◆ **SUPPLIED PASSAGE**
-=-=-

Fosters tried to replicate the consumer experience of “The Australian styled beer” in Vietnam and failed – in the initial stages, the slogan caught the attention of the Vietnamese customers. The brand expression was that of the home country, Australia but soon it caught the unpleasant eyes of the host country for the reason that the Vietnamese people thought that they were giving into another foreign brand and were losing their identity.
3. Walmart
Walmart has made its entrance into a numerous of foreign markets but has been unable to replicate its original success in some places, the absence of fine tuning the shopping experience depending on the local culture in that place by Walmart was the root cause of the problem
For example, in South Korea, the company did not understand the local preferences for buying small packages at local stores, and the preferences among shoppers changed, according to The New York Times. Similar problems resulted in Walmart shutting down its operations in Germany, where groceries were sold for lower prices at local stores.

-=-=-

◆ **COMPLETE THE FOLLOWING**
1. Answer these from the passage on foreign market failures:
(a) What did the Vietnamese people think was happening to them with Fosters?
(b) What local preference in South Korea did Walmart not understand?
(c) Where were groceries sold for lower prices in Germany?
2. Carry on writing the passage on foreign market failures from its final sentence.
The data that comes after this is separate material, unrelated to the passage on foreign market failures.

◆ **SUPPLIED MATERIAL**
-=-=-

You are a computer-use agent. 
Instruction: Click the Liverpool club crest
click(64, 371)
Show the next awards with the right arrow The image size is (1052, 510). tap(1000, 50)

-=-=-

◆ **ANSWERS FOR THE TASKS**
1.
(a) They thought they were giving into another foreign brand and losing their identity.
(b) The preference for buying small packages at local stores.
(c) At local stores.

2.
Walmart bought a share in the Seiyu Company, Japan and attempted to implement its successful strategies in Seiyu stores, such as the “Every Day Low Prices” campaign. However, it was pointed out by BusinessWeek that this does not have the same pitch in Japan as it does in the United States because customers associate low prices with cheap quality, making them wary about shopping there.
4. 2004 Chevrolet SSR
Retro cars are not things of the past anymore. Companies like Chrysler and GM are kicking up some custom retro tuning in their expensive garages. One from GM for example is the Chevrolet SSR hot-rod pickup truck with a composite body panel and slick convertible top. The car was branded as a unforgivably lazy and underpowered. The car’s design was stuck in a time warp between a modern reimagining of a hot-rodded and chopped version of their ’47-’53 pickups.
We have seen how companies have failed in the host markets because their brand’s name was a misfit with the language spoken/understood. However, there is also an aspect of design/aesthetics that a brand must possess that catches the eyes of the customers. Let us look at the above example the Chevrolet SSR, it is an underpowered, awkward looking overpriced factory hot-rod series that was for the American market.
It is sometimes best to carry the culture forward by keeping the original design intact that has appealed to millions and not change the design or aesthetics for that image of the brand has been imprinted in the customer’s minds.
5. Home Depot
Home depot was set up to serve the home improvement hobbyists and tinkerers of the America’s suburbs. Looking at the surface, it seems like things might be similar in China too. The country has a culture of ingenuity with a growing middle class and new owners.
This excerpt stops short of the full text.